**YOUR GOAL**: Rewrite the entries from the line with "Where should I click to: Open the gear" through the line with "coord(101,160)", switching every "screenshot" to "image" and keeping everything else unchanged.

################

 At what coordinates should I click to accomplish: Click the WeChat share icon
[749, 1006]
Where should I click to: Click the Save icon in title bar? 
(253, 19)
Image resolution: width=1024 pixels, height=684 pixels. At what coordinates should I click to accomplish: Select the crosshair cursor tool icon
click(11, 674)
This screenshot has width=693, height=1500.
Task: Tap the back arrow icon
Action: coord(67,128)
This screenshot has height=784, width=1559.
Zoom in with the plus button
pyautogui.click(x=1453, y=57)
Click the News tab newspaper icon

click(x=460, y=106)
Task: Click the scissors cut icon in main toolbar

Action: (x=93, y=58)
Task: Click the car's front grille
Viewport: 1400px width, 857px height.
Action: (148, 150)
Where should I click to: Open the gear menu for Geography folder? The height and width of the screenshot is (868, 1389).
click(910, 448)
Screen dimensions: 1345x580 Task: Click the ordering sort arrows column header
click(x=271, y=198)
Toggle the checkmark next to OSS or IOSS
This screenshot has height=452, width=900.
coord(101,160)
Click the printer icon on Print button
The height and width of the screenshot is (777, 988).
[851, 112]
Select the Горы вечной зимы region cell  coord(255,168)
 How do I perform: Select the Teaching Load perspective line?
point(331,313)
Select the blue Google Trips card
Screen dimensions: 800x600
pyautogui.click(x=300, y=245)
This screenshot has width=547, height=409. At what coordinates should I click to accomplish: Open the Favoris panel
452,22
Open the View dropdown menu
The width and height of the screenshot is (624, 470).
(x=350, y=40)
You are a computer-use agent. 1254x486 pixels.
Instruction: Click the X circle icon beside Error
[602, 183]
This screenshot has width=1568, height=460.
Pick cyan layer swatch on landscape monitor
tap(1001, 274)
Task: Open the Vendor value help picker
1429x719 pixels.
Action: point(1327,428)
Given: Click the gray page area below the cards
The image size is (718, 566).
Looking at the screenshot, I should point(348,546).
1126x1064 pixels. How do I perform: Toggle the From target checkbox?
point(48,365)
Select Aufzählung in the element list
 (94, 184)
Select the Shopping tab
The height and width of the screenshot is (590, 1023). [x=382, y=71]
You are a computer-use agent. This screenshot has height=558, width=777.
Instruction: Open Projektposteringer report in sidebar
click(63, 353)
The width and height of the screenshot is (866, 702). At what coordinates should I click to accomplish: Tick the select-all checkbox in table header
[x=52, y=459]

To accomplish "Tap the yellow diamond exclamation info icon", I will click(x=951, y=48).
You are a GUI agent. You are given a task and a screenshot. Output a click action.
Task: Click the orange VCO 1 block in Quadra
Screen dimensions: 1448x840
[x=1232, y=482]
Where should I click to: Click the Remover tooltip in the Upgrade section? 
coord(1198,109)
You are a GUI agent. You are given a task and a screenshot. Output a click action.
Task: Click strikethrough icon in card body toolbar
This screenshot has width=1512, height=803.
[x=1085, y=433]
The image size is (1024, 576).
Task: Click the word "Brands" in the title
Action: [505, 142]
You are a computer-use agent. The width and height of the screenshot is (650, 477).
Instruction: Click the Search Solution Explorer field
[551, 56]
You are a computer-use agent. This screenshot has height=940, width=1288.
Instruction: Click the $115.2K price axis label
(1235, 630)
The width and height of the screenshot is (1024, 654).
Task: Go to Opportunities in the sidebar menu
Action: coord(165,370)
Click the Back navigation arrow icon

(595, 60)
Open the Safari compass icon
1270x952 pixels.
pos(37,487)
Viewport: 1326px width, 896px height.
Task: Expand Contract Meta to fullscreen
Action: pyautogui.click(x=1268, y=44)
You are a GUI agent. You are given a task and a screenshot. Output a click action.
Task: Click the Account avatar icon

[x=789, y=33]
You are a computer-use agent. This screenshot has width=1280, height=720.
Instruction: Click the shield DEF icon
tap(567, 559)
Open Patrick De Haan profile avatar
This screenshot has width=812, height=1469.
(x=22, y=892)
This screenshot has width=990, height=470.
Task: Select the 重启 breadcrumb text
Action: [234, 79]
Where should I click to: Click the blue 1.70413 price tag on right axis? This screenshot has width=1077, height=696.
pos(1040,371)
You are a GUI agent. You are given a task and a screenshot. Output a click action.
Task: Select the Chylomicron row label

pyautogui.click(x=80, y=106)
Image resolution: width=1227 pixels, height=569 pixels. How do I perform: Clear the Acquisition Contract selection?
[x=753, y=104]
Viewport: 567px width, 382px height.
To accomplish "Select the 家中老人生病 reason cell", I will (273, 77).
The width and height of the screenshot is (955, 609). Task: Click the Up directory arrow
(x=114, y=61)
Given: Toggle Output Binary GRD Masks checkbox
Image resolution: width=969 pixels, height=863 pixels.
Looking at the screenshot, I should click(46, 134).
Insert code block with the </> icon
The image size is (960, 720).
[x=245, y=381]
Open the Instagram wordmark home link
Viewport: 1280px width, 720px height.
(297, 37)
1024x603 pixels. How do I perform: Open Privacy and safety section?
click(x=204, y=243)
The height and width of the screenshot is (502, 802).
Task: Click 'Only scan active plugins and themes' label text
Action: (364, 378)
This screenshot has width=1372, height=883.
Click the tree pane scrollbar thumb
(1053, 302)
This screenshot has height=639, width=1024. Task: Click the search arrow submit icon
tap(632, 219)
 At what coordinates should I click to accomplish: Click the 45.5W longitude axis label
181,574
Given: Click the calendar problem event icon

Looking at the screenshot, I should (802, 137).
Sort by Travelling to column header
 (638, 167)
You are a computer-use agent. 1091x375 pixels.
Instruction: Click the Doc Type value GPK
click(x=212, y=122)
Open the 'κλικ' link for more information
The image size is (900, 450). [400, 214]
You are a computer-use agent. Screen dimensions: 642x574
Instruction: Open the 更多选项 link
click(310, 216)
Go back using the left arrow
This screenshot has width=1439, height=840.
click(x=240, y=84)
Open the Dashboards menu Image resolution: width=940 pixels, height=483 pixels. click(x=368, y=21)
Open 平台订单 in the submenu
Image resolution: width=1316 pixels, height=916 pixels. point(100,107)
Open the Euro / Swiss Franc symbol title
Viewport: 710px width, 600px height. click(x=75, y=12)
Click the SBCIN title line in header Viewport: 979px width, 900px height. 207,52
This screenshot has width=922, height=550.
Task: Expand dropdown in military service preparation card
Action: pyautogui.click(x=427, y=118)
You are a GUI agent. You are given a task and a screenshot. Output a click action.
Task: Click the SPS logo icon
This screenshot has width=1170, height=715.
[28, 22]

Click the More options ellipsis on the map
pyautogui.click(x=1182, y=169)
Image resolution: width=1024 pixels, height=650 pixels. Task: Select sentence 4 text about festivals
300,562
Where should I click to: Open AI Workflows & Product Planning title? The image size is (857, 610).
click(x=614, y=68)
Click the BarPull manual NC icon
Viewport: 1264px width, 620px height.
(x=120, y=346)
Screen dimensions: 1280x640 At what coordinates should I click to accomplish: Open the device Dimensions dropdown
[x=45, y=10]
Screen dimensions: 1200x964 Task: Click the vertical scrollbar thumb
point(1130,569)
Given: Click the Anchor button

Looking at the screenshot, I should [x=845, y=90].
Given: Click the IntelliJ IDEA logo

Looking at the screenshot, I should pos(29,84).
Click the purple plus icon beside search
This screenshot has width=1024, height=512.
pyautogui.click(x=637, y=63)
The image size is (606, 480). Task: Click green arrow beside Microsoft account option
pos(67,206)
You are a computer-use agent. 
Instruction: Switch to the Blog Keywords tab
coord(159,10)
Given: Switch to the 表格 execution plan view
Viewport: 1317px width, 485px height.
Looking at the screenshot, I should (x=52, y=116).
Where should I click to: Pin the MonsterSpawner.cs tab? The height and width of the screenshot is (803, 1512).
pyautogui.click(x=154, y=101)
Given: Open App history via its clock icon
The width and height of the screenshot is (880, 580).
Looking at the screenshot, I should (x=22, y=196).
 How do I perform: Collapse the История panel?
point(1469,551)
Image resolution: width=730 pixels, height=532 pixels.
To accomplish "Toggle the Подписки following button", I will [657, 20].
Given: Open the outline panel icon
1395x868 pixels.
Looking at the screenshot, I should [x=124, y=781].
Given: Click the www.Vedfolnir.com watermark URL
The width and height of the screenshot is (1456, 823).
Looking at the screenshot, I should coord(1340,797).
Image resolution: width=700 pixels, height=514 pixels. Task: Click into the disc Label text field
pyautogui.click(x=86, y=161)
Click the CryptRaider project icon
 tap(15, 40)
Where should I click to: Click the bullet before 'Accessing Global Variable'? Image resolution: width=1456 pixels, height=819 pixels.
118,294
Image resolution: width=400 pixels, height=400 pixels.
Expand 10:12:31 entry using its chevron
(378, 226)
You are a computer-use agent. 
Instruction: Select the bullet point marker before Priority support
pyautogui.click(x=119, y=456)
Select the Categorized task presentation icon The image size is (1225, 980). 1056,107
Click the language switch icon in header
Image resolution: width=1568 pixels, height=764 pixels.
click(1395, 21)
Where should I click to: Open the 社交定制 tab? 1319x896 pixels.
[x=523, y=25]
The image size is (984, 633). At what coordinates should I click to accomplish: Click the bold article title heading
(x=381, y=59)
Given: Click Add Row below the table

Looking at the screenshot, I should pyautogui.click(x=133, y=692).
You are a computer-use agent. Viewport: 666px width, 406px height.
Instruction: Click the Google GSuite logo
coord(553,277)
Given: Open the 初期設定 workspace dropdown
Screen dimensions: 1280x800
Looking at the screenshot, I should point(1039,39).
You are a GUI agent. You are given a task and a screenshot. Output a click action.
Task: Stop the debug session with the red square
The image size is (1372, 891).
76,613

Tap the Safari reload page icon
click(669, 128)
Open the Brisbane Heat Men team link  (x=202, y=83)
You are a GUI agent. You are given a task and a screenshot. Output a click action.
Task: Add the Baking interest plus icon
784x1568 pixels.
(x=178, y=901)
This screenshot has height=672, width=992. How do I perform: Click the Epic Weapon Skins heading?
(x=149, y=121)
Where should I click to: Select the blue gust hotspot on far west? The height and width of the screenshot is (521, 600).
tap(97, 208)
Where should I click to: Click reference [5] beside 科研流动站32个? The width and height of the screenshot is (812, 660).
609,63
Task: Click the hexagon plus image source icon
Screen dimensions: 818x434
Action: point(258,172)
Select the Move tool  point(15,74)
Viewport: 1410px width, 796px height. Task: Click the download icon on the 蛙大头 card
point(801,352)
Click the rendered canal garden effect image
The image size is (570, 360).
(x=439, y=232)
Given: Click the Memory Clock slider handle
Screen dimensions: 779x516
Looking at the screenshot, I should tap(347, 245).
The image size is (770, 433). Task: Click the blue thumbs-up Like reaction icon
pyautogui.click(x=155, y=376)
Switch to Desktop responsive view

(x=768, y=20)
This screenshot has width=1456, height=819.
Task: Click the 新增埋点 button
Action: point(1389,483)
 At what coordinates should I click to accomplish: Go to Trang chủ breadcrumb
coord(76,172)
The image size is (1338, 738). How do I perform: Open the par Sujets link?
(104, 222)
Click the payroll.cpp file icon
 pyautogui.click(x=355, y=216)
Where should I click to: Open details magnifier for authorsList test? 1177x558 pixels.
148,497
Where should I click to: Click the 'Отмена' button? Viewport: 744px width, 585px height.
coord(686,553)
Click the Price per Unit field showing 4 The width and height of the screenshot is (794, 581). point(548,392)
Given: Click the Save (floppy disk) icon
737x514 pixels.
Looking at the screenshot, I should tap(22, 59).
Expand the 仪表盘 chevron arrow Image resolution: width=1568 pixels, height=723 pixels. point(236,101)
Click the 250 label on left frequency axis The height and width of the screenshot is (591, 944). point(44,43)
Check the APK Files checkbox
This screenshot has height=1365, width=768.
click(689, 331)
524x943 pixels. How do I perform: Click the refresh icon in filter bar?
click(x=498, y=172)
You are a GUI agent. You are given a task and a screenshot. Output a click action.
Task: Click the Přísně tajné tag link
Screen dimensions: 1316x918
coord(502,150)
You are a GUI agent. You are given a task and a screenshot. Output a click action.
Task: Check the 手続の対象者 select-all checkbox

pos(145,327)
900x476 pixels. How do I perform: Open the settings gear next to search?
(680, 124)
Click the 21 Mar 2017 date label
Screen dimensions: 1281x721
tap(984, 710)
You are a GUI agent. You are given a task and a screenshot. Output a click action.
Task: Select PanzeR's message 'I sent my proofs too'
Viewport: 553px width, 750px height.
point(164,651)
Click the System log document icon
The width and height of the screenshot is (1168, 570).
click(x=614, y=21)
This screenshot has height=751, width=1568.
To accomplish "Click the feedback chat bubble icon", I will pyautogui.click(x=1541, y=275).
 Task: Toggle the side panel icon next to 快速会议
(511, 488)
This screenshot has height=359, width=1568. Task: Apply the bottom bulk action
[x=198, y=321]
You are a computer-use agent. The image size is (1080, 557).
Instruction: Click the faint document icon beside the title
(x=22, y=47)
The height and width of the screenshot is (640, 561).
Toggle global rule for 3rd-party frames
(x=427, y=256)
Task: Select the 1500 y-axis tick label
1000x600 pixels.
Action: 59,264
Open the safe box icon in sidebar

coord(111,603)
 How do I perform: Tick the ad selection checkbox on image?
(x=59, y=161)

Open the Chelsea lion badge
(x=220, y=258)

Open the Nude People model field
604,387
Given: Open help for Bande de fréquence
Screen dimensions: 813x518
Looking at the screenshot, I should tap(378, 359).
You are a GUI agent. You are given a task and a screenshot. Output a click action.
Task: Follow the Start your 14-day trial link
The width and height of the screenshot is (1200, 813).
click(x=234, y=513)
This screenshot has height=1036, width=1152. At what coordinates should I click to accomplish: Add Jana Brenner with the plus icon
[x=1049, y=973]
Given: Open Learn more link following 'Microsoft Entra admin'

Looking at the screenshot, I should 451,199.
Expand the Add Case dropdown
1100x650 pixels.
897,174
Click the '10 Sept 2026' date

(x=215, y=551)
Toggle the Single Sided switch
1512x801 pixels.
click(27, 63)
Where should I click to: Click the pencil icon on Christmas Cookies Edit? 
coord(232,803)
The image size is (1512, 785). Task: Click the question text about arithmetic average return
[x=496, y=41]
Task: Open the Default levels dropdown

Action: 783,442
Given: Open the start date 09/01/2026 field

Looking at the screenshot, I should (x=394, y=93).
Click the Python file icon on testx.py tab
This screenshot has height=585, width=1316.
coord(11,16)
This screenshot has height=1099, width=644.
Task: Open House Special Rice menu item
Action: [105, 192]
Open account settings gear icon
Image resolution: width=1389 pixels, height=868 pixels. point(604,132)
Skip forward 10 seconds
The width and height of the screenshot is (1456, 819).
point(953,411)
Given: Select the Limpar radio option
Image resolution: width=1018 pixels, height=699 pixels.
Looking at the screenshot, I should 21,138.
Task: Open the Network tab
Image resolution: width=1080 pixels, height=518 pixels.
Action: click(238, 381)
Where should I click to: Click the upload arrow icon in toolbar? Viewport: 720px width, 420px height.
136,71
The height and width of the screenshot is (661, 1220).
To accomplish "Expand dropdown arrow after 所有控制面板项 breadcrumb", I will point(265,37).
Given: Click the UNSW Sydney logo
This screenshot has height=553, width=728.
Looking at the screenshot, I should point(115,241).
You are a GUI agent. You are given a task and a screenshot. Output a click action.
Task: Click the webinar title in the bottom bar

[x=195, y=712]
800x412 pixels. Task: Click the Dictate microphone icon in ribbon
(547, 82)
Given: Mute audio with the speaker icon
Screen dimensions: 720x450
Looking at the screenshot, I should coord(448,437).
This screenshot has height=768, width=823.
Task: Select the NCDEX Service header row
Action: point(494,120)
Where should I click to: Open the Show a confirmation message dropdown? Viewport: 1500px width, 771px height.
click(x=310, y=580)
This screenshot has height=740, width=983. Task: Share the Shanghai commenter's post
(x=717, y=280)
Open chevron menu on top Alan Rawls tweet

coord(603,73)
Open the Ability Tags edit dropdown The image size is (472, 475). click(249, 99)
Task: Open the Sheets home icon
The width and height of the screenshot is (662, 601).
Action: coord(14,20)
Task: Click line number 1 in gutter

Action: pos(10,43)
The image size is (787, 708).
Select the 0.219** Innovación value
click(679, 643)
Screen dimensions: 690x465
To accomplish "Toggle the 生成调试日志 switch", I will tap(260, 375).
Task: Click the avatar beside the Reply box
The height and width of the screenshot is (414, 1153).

################

**SOLUTION BELOW**:
Where should I click to: Open the gear menu for Geography folder? The height and width of the image is (868, 1389).
click(910, 448)
Screen dimensions: 1345x580 Task: Click the ordering sort arrows column header
click(x=271, y=198)
Toggle the checkmark next to OSS or IOSS
This image has height=452, width=900.
coord(101,160)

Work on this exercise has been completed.